Highsett is a small estate hidden between Hills Road and Lyndwode Road in central Cambridge.
Highsett was built in 1964 by the renowned Span Developments as part of an estate including 48 houses and 37 flats. The houses and the flats are managed separately. This website is for Highsett Houses, if you are interested in the Highsett flats, please click here.
The gardens were considered as carefully as the buildings and the relationship between the two is part of what makes Highsett so wonderful. For more about the Span heritage, please see the Information section.
The residents are a self-governing group of owner-residents who live in this leafy location with extensive green space within walking distance of central Cambridge. From April 2024, Highsett has appointed 'Sabre Estate Management Ltd (Sabre)' (previous name Saint Andrews Bureau (SAB), to manage the estate together with the Committee of Management of Highsett House Residents Society Ltd (HHRS).
Single people of all ages live here, as well as couples and families with children.
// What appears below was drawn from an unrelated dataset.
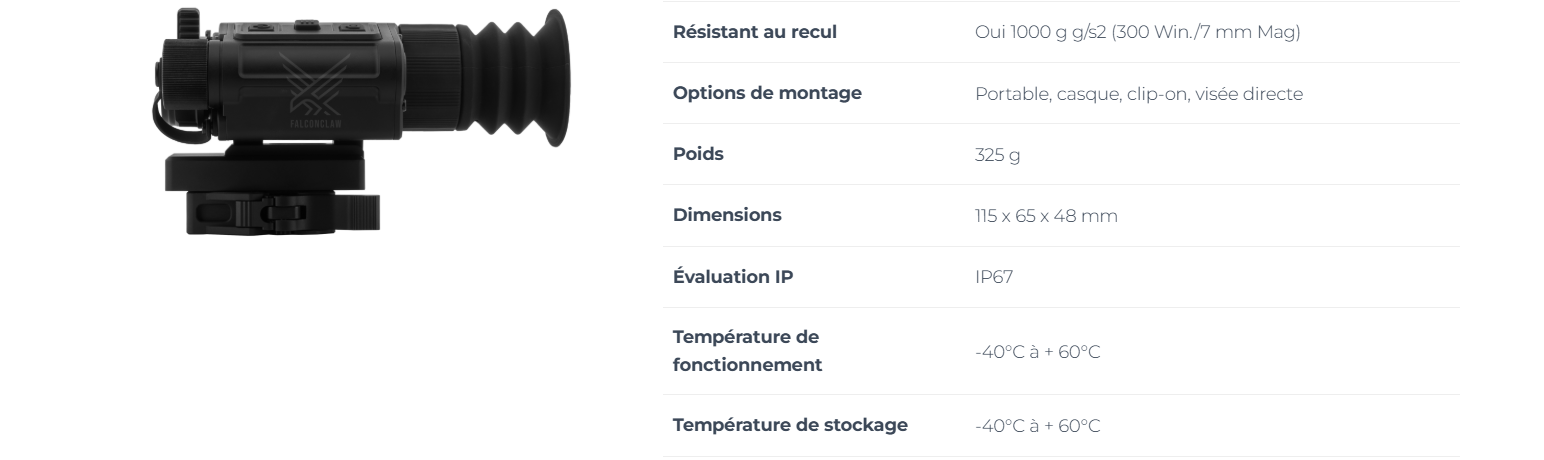Select 'Température de fonctionnement' label

click(748, 351)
Residents share the use of the communal gardens, with children playing, dogs walking and neighbours enjoying the space.
For more information on past residents and the history of Highsett, see
this site.
HIGHSETT
INFORMATION
Highsett was designed by Eric Lyons, one of the founders of Span Developments. The houses combine modernist attention to light and space, with traditional fabrication from bricks and wood. The communal gardens are integral to the design.
The houses are positioned to overlook lawns and trees, not other houses. Garages and car parking are on the perimeters, and residents regularly meet on the footpaths. Lyons envisaged his houses as forward-looking and imagined that they would be updated and adapted in line with their residents’ needs.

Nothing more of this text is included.